= Robert Steel (chess player) =

English chess player (1839–1903)

Robert Steel (1839–1903) was a notable businessman and internationally renowned chess player, originally from Liverpool.

Steel spent a considerable period in Calcutta (now Kolkata) in British India. Steel was described by the Times of India in 1898 as "one of the best known and most popular figures" in Calcutta, and "probably the finest chess player India has ever seen". The London Daily News similarly called Steel "the foremost player in India". Steel is credited with many efforts to popularise chess in India (ironically, the country where the game was initially born). Notably, he had conceived of and organised the historic Liverpool-Calcutta telegraph cable chess match in 1880 (having also been a former president of the Liverpool Chess Club). Steel was further joint winner of India's first round-robin chess tournament in Calcutta, held in 1878.
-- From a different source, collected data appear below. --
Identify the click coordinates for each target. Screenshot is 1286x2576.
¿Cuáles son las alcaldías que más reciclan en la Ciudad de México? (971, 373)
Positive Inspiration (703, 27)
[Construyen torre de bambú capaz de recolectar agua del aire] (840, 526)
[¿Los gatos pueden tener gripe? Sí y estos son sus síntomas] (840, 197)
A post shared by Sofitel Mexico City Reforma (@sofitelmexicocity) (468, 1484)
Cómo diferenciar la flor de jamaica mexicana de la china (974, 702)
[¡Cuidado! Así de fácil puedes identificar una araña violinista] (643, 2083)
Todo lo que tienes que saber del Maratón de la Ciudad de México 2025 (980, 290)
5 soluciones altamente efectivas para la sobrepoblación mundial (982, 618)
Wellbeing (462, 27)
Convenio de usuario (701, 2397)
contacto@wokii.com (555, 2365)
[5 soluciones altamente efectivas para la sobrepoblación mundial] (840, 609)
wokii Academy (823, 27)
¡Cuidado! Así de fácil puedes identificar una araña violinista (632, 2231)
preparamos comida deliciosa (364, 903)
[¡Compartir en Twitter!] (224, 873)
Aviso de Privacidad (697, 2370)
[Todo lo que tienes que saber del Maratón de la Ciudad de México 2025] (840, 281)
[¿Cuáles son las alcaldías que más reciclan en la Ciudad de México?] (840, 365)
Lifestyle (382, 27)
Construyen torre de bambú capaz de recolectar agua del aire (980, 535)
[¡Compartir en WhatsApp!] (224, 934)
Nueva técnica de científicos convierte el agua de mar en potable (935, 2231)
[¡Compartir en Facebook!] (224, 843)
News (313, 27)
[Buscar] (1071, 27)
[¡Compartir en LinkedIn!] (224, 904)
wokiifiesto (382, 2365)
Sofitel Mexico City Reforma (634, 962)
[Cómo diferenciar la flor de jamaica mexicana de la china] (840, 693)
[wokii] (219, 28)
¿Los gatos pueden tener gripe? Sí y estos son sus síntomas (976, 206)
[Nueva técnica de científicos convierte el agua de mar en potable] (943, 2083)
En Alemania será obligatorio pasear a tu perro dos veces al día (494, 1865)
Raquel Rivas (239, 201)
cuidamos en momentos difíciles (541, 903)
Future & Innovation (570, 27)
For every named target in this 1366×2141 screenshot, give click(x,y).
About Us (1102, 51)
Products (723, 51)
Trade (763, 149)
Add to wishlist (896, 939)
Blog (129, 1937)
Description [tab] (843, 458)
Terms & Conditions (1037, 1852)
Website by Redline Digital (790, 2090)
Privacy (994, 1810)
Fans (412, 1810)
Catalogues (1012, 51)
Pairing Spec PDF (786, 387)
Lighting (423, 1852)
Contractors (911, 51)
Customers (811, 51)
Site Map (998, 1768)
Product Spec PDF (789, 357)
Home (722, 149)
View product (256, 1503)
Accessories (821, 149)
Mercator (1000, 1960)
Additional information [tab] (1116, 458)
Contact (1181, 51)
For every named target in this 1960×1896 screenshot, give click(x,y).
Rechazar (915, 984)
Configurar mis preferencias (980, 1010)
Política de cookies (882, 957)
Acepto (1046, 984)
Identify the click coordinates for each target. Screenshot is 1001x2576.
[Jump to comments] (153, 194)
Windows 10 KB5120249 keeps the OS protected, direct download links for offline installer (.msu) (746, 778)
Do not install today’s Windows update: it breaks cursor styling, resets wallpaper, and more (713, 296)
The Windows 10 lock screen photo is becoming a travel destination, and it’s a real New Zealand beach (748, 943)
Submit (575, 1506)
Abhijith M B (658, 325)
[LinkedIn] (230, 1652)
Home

The first World Chess Champion, Wilhelm Steinitz, dedicated his book The Modern Chess Instructor to Steel, calling him "a generous patron of chess and chess masters". Steinitz also credited Steel with inventing an "ingenious" variation of the Giuoco Piano opening. Steinitz stated elsewhere that Steel had defeated him and "different first-class masters" in some unrecorded games.

Steel played with and against many well-known players of his era, such as James Mason, Joseph Henry Blackburne, Johannes Zukertort and Leopold Hoffer. In a modern assessment of Steel's game, Lubomir Kavalek termed a match that Steel played in India as one of the "immortal games" of chess history, and described Steel's methods as possessing a "certain craziness".

Steel reportedly belonged to "an old Liverpool family". He arrived in Calcutta from England in 1871, and retired and returned to England in 1898. He worked as a jute shipping merchant in Calcutta, heading the eponymous R. Steel & Co. He rose to become a member of the Viceroy's Executive Council, president of the Bengal Chamber of Commerce and Industry, and president of the Bengal Club, where he presided over a dinner in honour of Prince Albert Victor during his visit to Calcutta. He was also awarded the Companion of the Order of the Star of India, which the Times of India described as "a very high honour for a non-official and one which has only been twice so bestowed". Sir Henry Cotton described Steel as a businessman of "exceptional ability".